• Excerpted passage
----

Reputation: 3574
I have multi-language text that contains a message translated to several languages. For example:
English message
Russian message
Ukrainian message
The order is not exact. I would like to devise some kind of supervised/unsupervised learning algorithm to do the segmentation automatically, and extract each translation in order to create a parallel corpus of data.
Could you suggest any papers/approaches? I am not able to get the proper keywords for googling.
Upvotes: 1
Views: 85
Reputation: 122052
Why don't you try some language identification software? They are reporting > 90% accuracy:
Upvotes: 1
Reputation: 4106
The most basic approach to your problem would be to generate a bag of words from your document. To sum up, a bag of word is a matrix where each row is a line in your document and each column a distinct term.

----

• Given task 1
Answer these questions about the forum thread on segmenting multi-language text:
(a) Which three languages appear in the example message list?
(b) What accuracy does the reply recommending language identification software say such tools report?
(c) In the bag of words described in the final reply, what does each row stand for?
• Given task 2
Pick up the forum thread on segmenting multi-language text after its last sentence and keep it going.
The data that comes next was taken from a separate source.

• Data shown
----

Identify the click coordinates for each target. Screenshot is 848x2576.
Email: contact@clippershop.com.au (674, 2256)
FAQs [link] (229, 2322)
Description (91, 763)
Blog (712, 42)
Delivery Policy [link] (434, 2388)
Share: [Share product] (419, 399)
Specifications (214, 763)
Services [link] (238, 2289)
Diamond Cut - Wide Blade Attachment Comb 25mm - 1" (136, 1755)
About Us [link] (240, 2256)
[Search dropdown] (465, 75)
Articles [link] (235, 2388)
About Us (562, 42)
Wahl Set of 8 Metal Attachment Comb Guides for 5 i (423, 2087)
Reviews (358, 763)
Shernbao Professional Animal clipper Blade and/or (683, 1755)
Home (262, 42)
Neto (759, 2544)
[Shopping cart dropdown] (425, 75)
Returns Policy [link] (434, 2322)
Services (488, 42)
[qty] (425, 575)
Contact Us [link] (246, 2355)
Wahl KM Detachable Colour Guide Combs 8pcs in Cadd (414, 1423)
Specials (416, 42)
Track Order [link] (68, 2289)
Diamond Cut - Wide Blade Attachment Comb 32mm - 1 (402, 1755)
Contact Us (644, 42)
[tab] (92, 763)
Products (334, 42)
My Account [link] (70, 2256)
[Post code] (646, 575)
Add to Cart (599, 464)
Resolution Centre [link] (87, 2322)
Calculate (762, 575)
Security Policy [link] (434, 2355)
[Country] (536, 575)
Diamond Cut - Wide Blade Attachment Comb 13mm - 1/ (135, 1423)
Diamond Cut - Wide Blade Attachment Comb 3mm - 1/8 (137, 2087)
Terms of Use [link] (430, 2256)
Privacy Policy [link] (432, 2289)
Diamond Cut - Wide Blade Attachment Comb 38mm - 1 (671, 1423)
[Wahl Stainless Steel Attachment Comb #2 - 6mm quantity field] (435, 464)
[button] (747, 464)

----

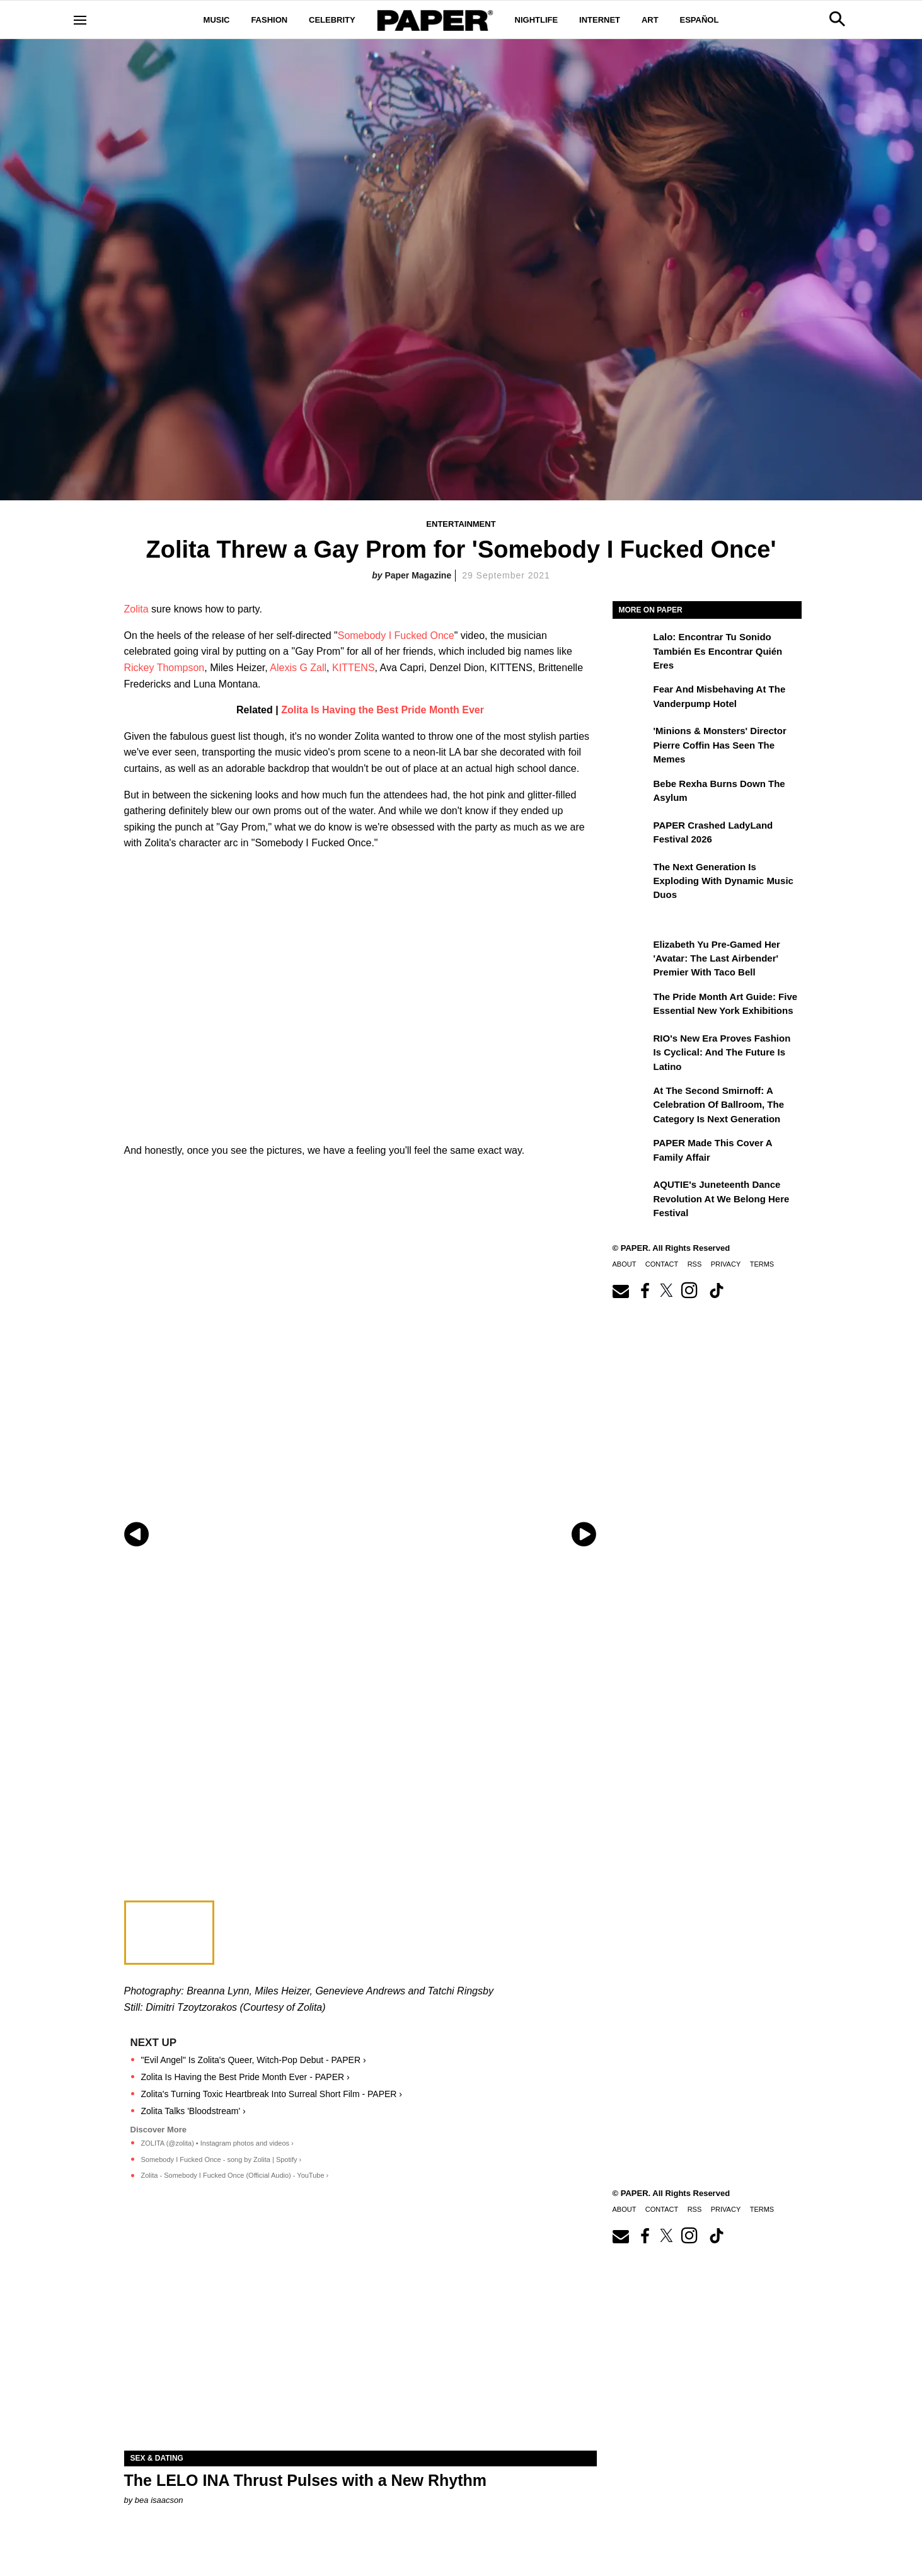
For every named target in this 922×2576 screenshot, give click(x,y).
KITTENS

----

• Expected output 1
(a) English, Russian, and Ukrainian.
(b) Greater than 90% accuracy.
(c) A line in the document.

• Expected output 2
For instance, if your document is like this :
hello world
привет мир
привіт світ
You will have this matrix :
hello | world | привет | мир | привіт | світ
l1 | 1 | 1 | 0 | 0 | 0 | 0
l2 | 0 | 0 | 1 | 1 | 0 | 0
l3 | 0 | 0 | 0 | 0 | 1 | 1
You can then apply classifications algorithms (such as k-means or svms) according to your needs.
For more details, I would suggest to read this paper which provides a great summary of techniques.
Regarding keywords for googling, I would say text analysis
, text mining
or information retrieval
are a good start.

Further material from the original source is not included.